Register 0 is a read-only (static) register containing a 16-bit EEVideo identifier and a 16-bit capabilities bitmap.
| Field | Description |
|---|---|
ID |
Common identifier for EEVideo Devices. May be used to validate bit and byte endian. |
c0 |
1 = Feature Declaration List Available |
c1 |
(reserved) |
c2 |
(reserved) |
c3 |
(reserved) |
c4 |
1 = Multiple Binary Address Options supported |
c5 |
1 = String Type Read available |
c6 |
1 = FIFO Read Type available |
c7 |
1 = Read & Reset Type available |
c8 |
1 = Masked Write available |
c9 |
1 = Bit Toggle Write available |
cA |
1 = Bit Set Write available |
cB |
1 = Bit Clear Write available |
cC |
1 = Static IP configuration supported |
cD |
1 = Link-Local Address supported |
cE |
1 = DHCP supported |
cF |
1 = Multicast CoAP discovery supported |
The ID field (0xE71D) is stored in network byte order (big-endian). A host may read Register 0 as a single 32-bit word and check that the high 16 bits equal 0xE71D to confirm both byte order and that the device is EEVideo-compliant.
|
Registers 0x04, 0x08, 0x0C (Reserved)
These three registers are reserved for future static read-only values.
Feature Declaration List (0x10–)
The Feature Declaration List declares every supported feature and the register addresses used by that feature.
If a device implements it, the list must start at register 0x10.
Hosts read this list to build a complete register map. The list ends with the End of Features marker (defined in the Features section).
The format of these declarations is described below.
Dynamic Registers
Dynamic registers begin after the last static register.
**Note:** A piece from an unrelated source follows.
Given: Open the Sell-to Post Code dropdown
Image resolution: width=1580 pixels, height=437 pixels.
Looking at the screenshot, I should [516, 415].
For clarity, implementations should align the first dynamic register to subsequent power-of-two boundary.
This convention lets a host determine whether a register is static (constant) or dynamic (may change) simply by inspecting the upper address bits.
Typically, the dynamic registers may not be actual memory locations, but rather represent specific function calls.
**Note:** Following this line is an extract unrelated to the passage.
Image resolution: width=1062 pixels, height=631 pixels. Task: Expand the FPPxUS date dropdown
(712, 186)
If there are regions of writable registers that represent physical memory locations, it may be helpful to group them together in address blocks. Detailing these blocks is outside the scope of this specification.
Feature Discovery
EEVideo defines a set of standardized optional features. A device only implements the features it needs; no resources are wasted on unused features.
Multiple instances of a given feature may be declared separately.
Each feature is listed contiguously in the Feature Declaration List beginning at register 0x10. Features may be listed in any order, but the End of Features marker must be last.
The only required declaration (if the list is present) is the End of Features marker.
Each feature in the list follows this format.
| Field | Bits | Description |
|---|---|---|
Feature ID |
12 |
Feature identification number (see Features) |
Feature Version |
12 |
Version of the implemented feature |
Pointer Count |
8 |
Number of register pointers (0-255) |
Pointer 0 |
32 |
Address of the first register for this feature |
Pointer 1-n |
32 |
Additional register addresses (if required) |
The number of 32-bit registers occupied by each feature declaration is Pointer Count + 1.
Parsing rule: The list must be parsed by reading each declaration’s length (based on Pointer Count). Simply scanning for the End of Features marker can give incorrect results.
Declared features are not required to implement every register listed in the feature specification. The Pointer Count indicates exactly how many registers are provided. Pointers to unimplemented registers must point to 0x00000000. A host seeing a pointer of 0x0 must treat that register as not implemented.
Pointers appear in the exact order defined in the feature specification (required registers first, optional registers last). A single pointer may refer to the start of a block of related registers.